In this work, Al-5Cu and TiC/Al-5Cu strips were fabricated by vertical-type twin-roll casting (TRC), and the effects of TiC nanoparticles on the Al-Cu strips were investigated. The minor addition of TiC nanoparticles refined the grain structure, increased the Cu concentration in the α-Al dendrites and effectively mitigated the center macro-segregation of the as-cast strip, which could be due to the heterogeneous nucleation effect and the solute diffusion control of the TiC nanoparticles. The yield strength, ultimate tensile strength, and uniform elongation of the as-cast, as well as T6 treated Al-5Cu strip with the addition of TiC nanoparticles were simultaneously improved owing to fewer residual Cu-rich phases, refined θ′ precipitates, and finer grain structure. This work provided a strategy for the effective control of macro-segregation and producing high-formability alloy strips by the TRC process.

Introduction

Twin-roll strip casting (TRC) is supposed to make a profound impact on the automotive manufacturing owing to its increased cost-effectiveness, energy efficiency and environmental sustainability, as compared to conventional direct-chill and hot/cold rolling processes (Zapuskalov, 2003). So far, most mass-produced aluminum sheets fabricated by TRC are limited to the low- and medium-strength alloy systems with low contents of alloying elements. Recently, the burgeoning requirements of practical high-strength aluminum sheets for industrial manufacturing have led to development on the preparation of aluminum products with high contents of alloying elements, such as the 2xxx and 7xxx series. However, Birol (2009) and Kim et al. (2018) found that depending on alloy types and casting conditions, various segregation-related defects (mainly center macro-segregation) can form in the TRC process, particularly in a high solute alloy with a wide freezing range. These defects are generally harmful to mechanical properties, resulting in reduced strength and ductility. Hence, it is of great significance to well control the macro-segregation in the TRC process.
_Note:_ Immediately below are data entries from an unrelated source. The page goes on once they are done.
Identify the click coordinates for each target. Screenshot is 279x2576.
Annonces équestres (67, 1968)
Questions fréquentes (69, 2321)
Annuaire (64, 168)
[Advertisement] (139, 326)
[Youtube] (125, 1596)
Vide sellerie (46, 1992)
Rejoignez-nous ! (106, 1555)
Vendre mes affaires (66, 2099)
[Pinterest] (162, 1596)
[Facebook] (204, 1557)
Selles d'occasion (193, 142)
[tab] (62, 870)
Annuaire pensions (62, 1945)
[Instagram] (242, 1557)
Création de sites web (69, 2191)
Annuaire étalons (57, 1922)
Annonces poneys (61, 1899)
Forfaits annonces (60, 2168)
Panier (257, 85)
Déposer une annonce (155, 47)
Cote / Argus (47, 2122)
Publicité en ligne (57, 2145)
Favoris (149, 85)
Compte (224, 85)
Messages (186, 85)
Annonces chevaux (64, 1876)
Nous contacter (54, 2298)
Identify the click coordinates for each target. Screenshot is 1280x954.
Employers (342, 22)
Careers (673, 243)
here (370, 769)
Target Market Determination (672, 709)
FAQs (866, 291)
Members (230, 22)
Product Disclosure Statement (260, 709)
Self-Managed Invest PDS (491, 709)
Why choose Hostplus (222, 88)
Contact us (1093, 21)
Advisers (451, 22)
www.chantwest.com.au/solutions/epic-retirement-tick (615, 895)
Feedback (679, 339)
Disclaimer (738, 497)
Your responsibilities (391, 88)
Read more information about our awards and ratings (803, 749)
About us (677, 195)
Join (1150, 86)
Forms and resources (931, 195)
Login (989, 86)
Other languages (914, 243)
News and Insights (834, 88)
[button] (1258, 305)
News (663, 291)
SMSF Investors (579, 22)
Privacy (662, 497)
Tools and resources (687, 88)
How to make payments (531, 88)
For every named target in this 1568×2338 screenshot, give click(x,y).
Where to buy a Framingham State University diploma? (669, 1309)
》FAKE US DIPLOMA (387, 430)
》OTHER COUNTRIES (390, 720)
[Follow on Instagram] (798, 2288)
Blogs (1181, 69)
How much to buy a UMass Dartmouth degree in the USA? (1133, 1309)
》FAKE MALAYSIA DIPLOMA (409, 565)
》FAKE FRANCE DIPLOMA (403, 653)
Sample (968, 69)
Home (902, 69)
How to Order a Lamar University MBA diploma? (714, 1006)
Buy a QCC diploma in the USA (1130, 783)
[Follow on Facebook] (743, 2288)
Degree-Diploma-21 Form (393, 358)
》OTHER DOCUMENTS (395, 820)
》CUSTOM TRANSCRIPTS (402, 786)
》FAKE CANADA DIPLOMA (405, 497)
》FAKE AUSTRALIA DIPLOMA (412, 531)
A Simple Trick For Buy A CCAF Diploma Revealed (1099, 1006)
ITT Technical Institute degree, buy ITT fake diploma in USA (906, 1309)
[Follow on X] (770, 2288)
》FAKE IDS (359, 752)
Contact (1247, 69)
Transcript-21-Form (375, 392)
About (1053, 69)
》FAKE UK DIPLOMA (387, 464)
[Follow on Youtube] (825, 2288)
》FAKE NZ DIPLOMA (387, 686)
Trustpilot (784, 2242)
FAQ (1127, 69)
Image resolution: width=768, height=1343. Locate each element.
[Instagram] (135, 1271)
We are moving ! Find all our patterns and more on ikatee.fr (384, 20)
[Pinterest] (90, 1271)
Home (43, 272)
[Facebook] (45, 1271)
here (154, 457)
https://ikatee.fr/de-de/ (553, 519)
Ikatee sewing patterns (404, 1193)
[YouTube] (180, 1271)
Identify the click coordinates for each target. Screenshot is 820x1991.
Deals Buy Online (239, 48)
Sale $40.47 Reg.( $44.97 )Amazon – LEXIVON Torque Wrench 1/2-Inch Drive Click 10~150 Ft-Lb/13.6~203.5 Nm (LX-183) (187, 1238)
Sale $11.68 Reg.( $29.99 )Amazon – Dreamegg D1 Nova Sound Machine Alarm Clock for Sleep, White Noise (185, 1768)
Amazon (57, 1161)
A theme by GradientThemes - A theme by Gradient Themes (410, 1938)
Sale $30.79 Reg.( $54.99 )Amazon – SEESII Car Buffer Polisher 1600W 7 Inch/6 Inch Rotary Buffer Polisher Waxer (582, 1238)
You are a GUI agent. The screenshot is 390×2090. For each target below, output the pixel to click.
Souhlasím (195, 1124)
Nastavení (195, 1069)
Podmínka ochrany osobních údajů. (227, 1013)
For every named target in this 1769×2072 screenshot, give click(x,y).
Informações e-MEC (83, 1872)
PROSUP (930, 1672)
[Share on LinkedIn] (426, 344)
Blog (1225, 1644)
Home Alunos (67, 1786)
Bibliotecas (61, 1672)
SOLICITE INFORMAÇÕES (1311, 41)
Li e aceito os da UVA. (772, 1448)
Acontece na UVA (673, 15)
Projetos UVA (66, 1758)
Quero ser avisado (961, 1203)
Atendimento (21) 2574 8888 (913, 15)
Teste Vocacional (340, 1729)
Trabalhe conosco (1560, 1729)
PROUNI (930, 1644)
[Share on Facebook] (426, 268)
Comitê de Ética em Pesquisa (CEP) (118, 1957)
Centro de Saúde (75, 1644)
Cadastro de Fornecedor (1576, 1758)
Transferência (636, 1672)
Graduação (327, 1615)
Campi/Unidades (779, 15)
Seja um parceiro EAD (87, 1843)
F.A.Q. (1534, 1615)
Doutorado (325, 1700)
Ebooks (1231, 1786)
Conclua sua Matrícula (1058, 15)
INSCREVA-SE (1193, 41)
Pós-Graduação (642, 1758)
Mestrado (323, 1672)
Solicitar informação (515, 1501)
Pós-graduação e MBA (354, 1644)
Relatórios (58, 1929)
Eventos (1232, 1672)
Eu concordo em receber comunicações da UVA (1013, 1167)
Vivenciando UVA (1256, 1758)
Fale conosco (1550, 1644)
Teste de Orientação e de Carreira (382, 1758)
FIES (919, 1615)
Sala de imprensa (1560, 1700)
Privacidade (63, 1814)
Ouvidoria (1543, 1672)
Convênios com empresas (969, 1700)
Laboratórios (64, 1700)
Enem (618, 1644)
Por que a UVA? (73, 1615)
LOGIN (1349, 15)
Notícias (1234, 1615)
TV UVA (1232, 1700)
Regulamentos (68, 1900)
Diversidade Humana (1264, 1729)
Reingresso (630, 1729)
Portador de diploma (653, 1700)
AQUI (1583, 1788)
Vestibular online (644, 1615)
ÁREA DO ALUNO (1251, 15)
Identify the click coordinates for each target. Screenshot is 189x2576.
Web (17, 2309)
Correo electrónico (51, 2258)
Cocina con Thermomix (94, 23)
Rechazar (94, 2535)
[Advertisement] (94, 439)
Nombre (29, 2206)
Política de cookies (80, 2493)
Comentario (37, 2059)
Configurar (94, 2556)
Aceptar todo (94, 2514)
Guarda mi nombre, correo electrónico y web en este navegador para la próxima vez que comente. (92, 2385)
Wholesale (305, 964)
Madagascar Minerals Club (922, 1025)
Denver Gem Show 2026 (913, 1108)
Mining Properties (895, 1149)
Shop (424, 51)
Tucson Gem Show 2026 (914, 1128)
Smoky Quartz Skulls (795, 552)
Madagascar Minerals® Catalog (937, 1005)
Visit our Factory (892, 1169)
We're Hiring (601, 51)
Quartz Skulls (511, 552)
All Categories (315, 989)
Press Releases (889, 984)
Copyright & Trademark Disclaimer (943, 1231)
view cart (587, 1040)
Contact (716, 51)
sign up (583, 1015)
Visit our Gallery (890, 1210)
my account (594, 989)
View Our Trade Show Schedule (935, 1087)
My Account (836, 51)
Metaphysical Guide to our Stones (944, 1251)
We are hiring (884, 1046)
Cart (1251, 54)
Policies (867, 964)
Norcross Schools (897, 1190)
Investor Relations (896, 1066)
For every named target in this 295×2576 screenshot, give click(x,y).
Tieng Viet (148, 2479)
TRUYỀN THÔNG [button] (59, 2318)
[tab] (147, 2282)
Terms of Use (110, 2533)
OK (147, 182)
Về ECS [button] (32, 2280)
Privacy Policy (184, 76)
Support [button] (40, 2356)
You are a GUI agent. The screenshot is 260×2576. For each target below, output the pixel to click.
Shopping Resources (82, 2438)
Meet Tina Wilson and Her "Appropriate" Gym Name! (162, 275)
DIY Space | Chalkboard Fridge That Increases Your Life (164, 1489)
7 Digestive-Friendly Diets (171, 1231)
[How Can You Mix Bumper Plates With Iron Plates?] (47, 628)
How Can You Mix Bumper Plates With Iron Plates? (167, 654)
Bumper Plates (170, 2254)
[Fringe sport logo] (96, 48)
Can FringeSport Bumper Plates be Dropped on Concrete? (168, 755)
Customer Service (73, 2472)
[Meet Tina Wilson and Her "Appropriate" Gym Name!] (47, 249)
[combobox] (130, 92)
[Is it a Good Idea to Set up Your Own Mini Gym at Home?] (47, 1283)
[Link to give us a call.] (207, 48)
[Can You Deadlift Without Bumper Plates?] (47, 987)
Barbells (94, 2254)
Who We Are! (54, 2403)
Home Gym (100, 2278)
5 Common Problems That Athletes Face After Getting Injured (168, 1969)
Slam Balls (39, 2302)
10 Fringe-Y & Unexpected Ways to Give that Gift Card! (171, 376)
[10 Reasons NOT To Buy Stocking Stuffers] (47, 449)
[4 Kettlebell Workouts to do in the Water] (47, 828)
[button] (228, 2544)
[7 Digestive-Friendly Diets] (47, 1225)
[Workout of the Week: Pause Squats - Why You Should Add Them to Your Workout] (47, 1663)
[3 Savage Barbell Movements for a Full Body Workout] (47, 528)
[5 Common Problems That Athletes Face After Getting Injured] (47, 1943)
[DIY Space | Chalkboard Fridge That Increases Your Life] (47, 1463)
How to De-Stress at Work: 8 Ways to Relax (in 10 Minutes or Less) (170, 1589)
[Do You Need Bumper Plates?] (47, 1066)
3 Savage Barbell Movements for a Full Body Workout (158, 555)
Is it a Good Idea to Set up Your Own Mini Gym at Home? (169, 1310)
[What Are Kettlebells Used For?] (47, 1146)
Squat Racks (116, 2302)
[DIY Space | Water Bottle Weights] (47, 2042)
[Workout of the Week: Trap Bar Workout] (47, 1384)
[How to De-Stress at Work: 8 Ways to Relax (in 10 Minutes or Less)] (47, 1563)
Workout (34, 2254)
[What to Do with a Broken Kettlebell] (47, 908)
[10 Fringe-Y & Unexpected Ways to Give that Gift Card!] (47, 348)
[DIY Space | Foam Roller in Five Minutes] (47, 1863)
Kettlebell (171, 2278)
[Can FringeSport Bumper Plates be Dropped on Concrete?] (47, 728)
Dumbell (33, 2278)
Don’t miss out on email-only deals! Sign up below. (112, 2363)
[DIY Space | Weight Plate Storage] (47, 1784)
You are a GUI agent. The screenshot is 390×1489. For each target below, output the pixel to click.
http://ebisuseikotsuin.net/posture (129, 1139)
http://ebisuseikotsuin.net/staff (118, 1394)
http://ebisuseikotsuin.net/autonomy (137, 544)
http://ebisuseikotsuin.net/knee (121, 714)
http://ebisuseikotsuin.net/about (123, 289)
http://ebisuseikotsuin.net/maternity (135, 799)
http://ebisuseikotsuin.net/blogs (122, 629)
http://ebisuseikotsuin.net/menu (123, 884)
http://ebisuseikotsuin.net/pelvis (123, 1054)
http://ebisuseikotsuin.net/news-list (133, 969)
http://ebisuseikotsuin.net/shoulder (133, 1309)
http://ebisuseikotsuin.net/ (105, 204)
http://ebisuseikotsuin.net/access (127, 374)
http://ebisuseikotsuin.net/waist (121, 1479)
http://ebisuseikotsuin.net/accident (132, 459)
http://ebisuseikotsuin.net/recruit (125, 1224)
Various methods have been essayed to alleviate the macro-segregation in the TRC process. Chen et al. (2017) and Rodrigues et al. (2020) have reported that the optimization of casting parameters (rolling speed, heat transfer coefficient, roll gap, etc.) might control the macro-segregation for a specific alloy, but the optimization is time-consuming. Besides, external physical fields including pulse electric current field (Sun et al., 2017), oscillating field (Su et al., 2014a, 2014b), electro and static magnetic field (Li et al., 2019), etc., have been applied to the TRC process. The applied external physical fields were more or less effective in reducing the macro-segregation in alloys with a low content of alloying elements through the called electromagnetic braking effect, the shock wave effect, and forced oscillation effect, but they made the TRC process more complex and costly. In the case of high solute aluminum alloys like 7075 Al alloy sheets (Su et al., 2014a,b), the macro-segregation remained after applying external physical fields. Generally, the amount of center macro-segregation rises with the increased alloying content. Hence, it requires economical and feasible methods to solve this problem in high solute alloy systems.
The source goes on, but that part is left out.